The trial of her alleged accomplice, fellow Briton Jermaine Grant, is ongoing in Mombasa.

"This case is just like any other case, and if the suspect cannot be found, then the case should be closed," said Mombasa Chief Magistrate Julius Nang'ea.

Kenya issued an arrest warrant for Lewthwaite in 2012 and then requested Interpol to issue a "Red Notice" in 2013.

On Friday, state prosecutor Nicholas Kitonga pleaded that police needed more time to find their suspect, whose whereabouts are unknown.

Lewthwaite, 31, from Aylesbury in England, is a Muslim convert who was married to Germaine Lindsay - one of four suicide bombers who attacked the London transport network on July 7 2005, killing 52 people - leading a British tabloid newspaper to dub her the “White Widow” years later.

She has since been romantically linked to a string of jihadists and, since evading arrest during a botched police raid in Mombasa in 2011, has been on the run with her four children.

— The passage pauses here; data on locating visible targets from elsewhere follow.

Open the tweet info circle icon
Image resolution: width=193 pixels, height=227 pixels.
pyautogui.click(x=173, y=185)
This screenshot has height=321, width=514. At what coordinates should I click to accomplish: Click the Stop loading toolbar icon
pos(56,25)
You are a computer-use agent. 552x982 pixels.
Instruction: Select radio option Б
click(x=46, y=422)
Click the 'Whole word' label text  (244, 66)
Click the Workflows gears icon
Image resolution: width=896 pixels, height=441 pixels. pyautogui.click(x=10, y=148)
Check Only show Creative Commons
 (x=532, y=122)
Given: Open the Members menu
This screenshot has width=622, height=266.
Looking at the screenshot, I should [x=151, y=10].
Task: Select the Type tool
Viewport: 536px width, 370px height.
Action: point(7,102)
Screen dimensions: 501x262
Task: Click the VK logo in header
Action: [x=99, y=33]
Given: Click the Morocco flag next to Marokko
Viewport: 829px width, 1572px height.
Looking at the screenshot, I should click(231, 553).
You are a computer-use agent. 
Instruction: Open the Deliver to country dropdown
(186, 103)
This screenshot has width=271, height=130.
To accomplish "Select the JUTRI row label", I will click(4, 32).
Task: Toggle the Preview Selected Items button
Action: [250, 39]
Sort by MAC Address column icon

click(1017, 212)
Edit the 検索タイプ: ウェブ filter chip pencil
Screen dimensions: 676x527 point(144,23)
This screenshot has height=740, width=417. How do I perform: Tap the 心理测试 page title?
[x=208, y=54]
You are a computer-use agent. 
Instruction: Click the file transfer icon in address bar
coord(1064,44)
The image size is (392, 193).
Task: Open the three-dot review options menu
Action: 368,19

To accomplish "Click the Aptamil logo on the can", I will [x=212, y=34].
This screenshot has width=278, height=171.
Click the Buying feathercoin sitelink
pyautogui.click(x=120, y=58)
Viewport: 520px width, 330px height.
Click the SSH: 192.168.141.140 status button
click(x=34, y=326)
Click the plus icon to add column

Over the years media reports have had Lewthwaite training a company of female suicide bombers for Islamic State, masterminding a series terror attacks in Kenya, Somalia and Nigeria and being killed by a sniper in eastern Ukraine.

Kenya's foreign minister accused her of directing the 2013 assault on Nairobi's Westgate mall.

While the media - especially the British tabloid press - is quick to attribute terror attacks in the region to Lewthwaite, Western intelligence agencies do not regard her as a serious threat.